Sarah Shourd flew out of Iran Sept. 14 after Iranian authorities, spurred by reports the 32-year-old American's health was deteriorating, released her on $500,000 bail. Officials have indicated that Shourd's fiancé Shane Bauer, 28, and friend Josh Fattal, 28, will remain incarcerated until after the trio stands trial on charges of spying and illegally entering Iran. A trial date has not yet been set.

Reunited

Blind human-rights activist Chen Guangcheng returned home Sept. 9 after Chinese authorities released him from prison. Chen, who is in poor health, spent more than four years in prison after documenting and publicly exposing the mass forced abortions and sterilizations in Shandong province. Chen and his family remain under heavy surveillance and the threat of imprisonment if they fail to cooperate with authorities.

Awarded

The White House announced it will award Army Staff Sgt. Salvatore Giunta, 25, the Medal of Honor, marking the first time since the Vietnam War that the nation's highest award for valor will be bestowed on a living soldier. While serving in Afghanistan in 2007, Giunta rushed into an ambush to save an injured soldier from falling into enemy hands.

Issued

U.S. immigration officials issued Rifqa Bary, 18, a green card last month, paving the way for the former runaway to seek citizenship in five years.

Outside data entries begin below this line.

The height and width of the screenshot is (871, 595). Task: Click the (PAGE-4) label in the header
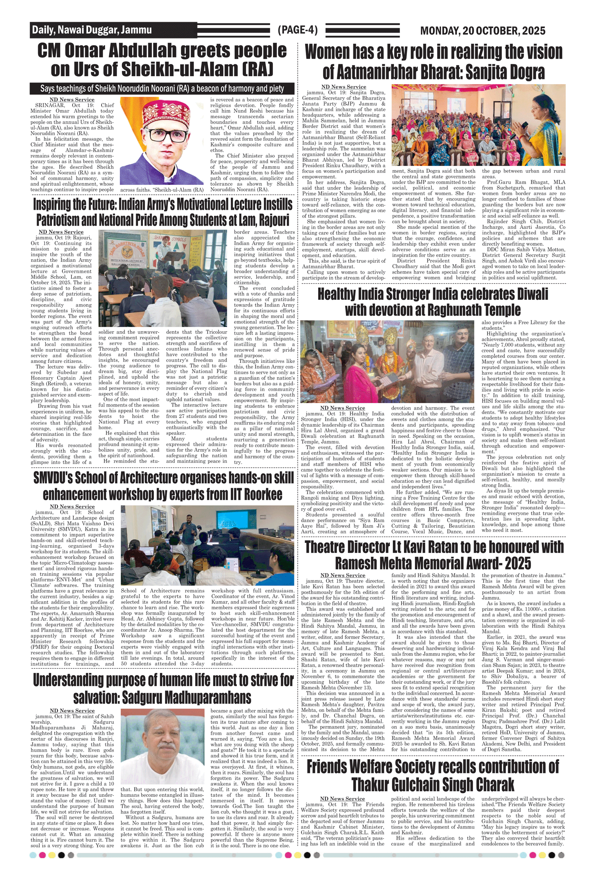pyautogui.click(x=298, y=30)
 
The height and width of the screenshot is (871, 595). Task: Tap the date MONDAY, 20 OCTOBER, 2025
pyautogui.click(x=482, y=31)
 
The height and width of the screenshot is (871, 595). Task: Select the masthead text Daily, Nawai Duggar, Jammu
pyautogui.click(x=92, y=30)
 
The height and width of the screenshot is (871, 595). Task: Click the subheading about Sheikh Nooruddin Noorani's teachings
pyautogui.click(x=162, y=88)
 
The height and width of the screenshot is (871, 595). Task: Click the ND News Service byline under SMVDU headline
pyautogui.click(x=72, y=506)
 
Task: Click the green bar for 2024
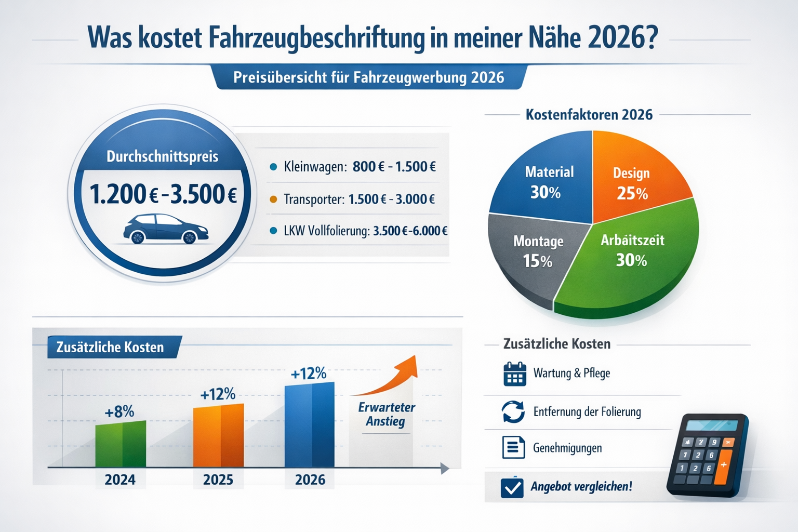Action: pos(121,444)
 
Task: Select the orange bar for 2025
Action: pos(218,435)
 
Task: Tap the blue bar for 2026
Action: pos(310,425)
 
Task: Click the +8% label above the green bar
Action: pos(119,412)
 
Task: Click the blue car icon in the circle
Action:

The news also means Bary, who is battling uterine cancer, can now apply for healthcare coverage, college scholarships, and a driver's license.

Uncovered

Civil-rights photographer Ernest Withers-who captured on film the integration of a Little Rock school and the moments following Martin Luther King's assassination-also doubled as an FBI informant, according to a report by the Memphis Commercial Appeal. During the late '60s, Withers allegedly used his connections with civil-rights leaders like King to feed the FBI tips and photographs that highlighted the civil-rights movement in Memphis. Withers died in 2007.

Penned

President Obama's latest book, Of Thee I Sing: A Letter to My Daughters, will hit store shelves two weeks after the mid-term elections. Obama, who reportedly finished writing the children's book before he became president, plans to donate his proceeds to a scholarship fund for the children of fallen or disabled soldiers. The book is part of a $1.9 million, three-volume deal he made with Random House in 2004.

Fired

A New Jersey Transit employee lost his job after newspapers published photos of him protesting the proposed Ground Zero mosque by burning pages from a Quran on Sept. 11. Agency officials say Derek Fenton, 39, was terminated because his actions "violated New Jersey Transit's code of ethics" and "violated his trust as a state employee."